Directions: Put each line below into a two-column Markdown table, with the line number under Num and the line itself under Content. Start with the first line of the rows and go on through the line containing "[x=969, y=437]", both included, skipping blank lines and leaving out the pictures.

─── Information supplied ───

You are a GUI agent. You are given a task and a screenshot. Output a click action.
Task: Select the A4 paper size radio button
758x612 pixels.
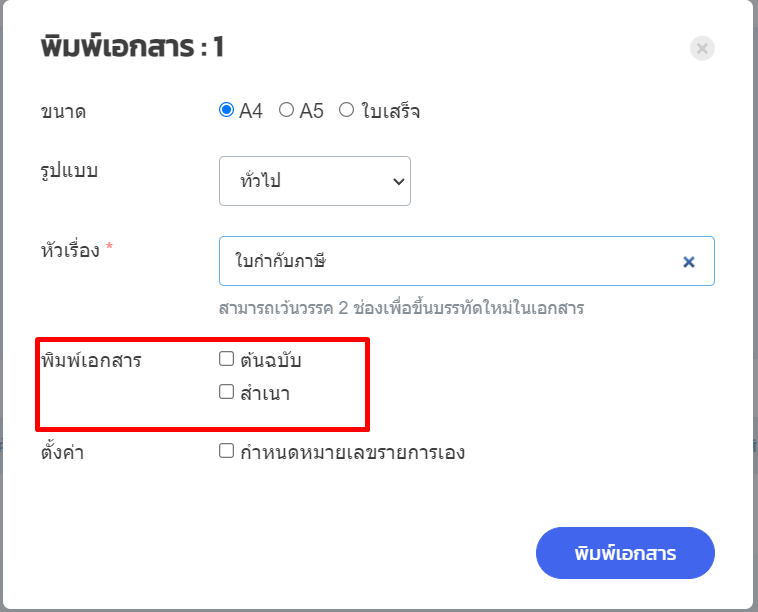coord(227,110)
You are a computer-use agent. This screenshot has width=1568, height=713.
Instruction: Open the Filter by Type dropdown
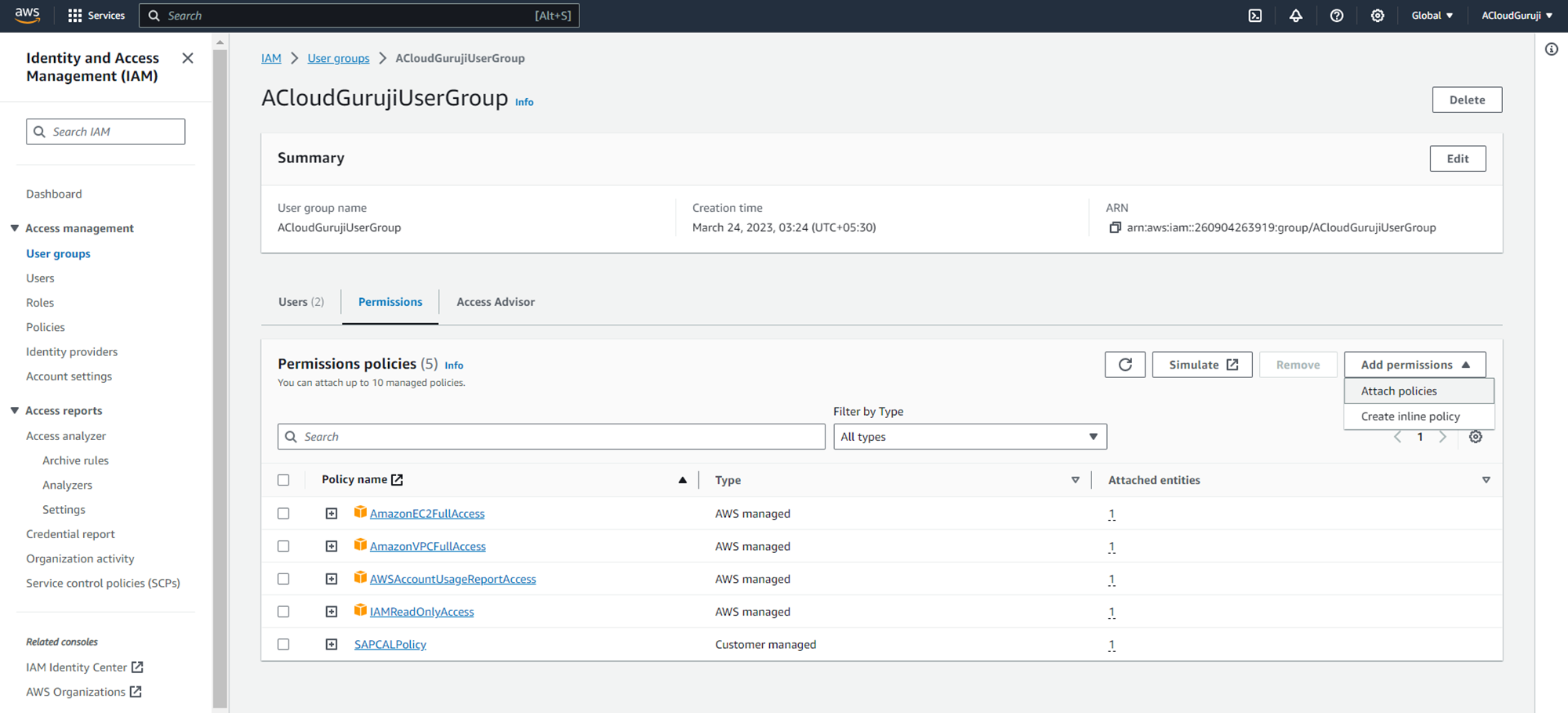[x=969, y=437]
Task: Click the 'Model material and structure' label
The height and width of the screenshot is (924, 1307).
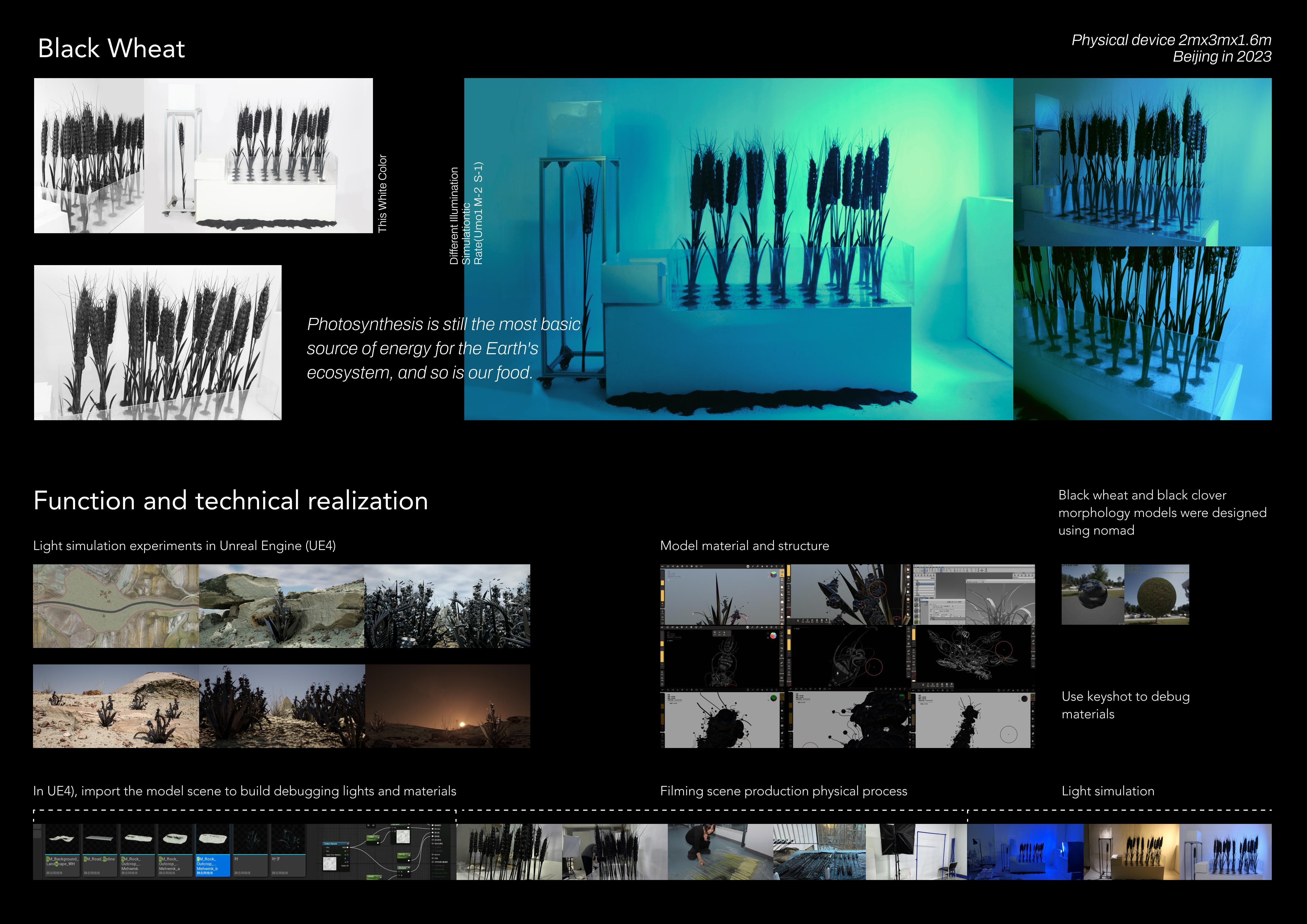Action: tap(744, 545)
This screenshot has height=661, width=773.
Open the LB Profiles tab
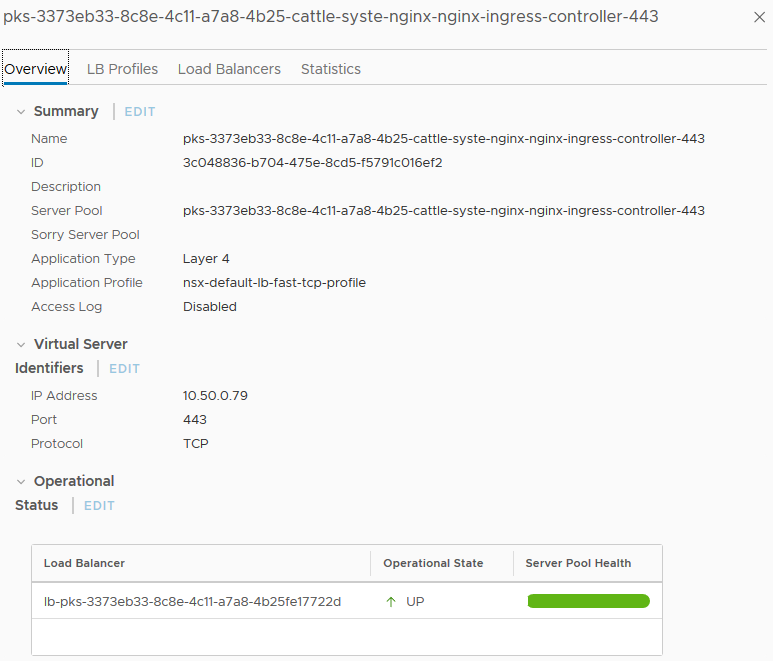pos(122,69)
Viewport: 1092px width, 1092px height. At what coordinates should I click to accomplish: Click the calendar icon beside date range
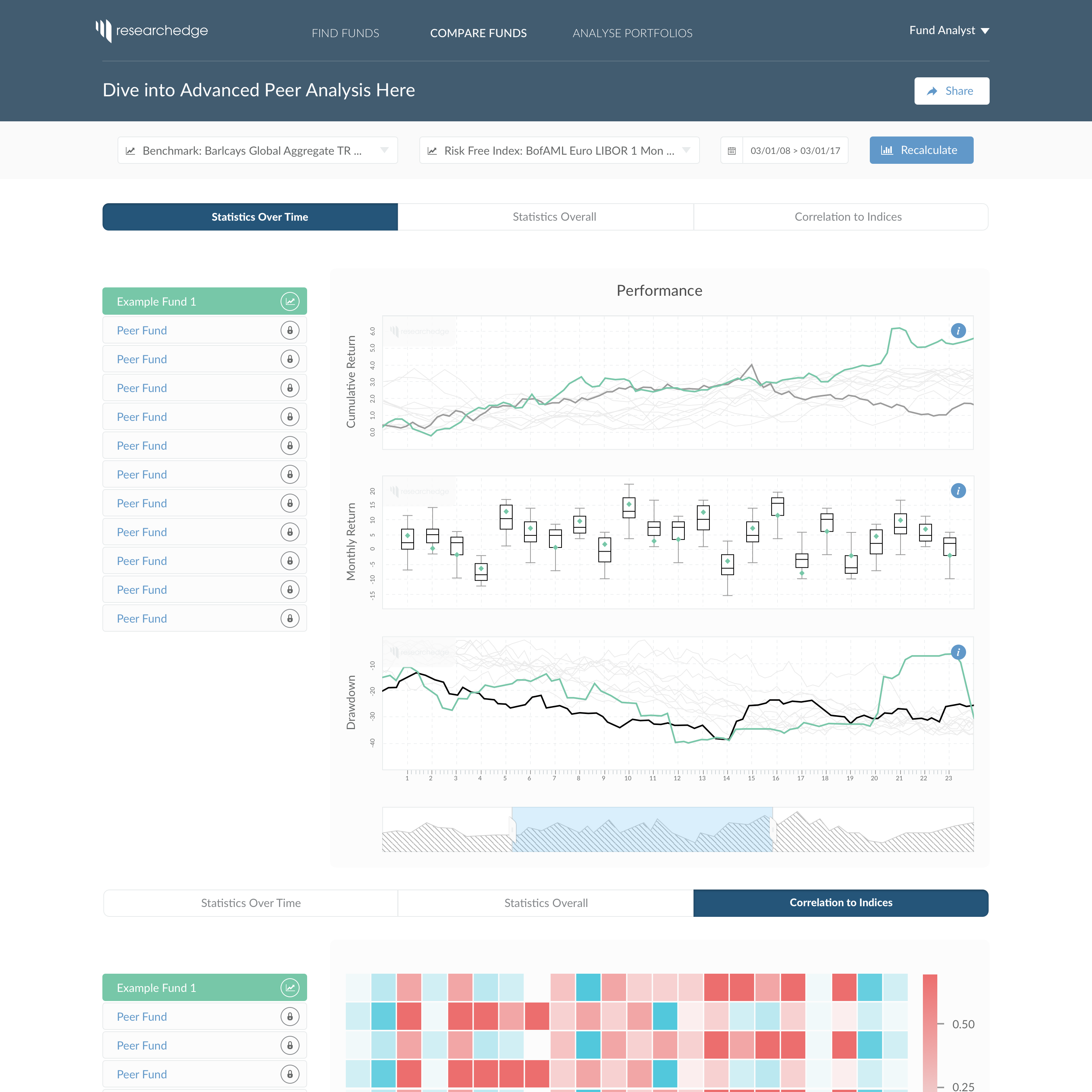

───

Written reply:
| Num | Content |
|---|---|
| 1 | You are a GUI agent. You are given a task and a screenshot. Output a click action. |
| 2 | Task: Select the A4 paper size radio button |
| 3 | 758x612 pixels. |
| 4 | coord(227,110) |
| 5 | You are a computer-use agent. This screenshot has width=1568, height=713. |
| 6 | Instruction: Open the Filter by Type dropdown |
| 7 | [x=969, y=437] |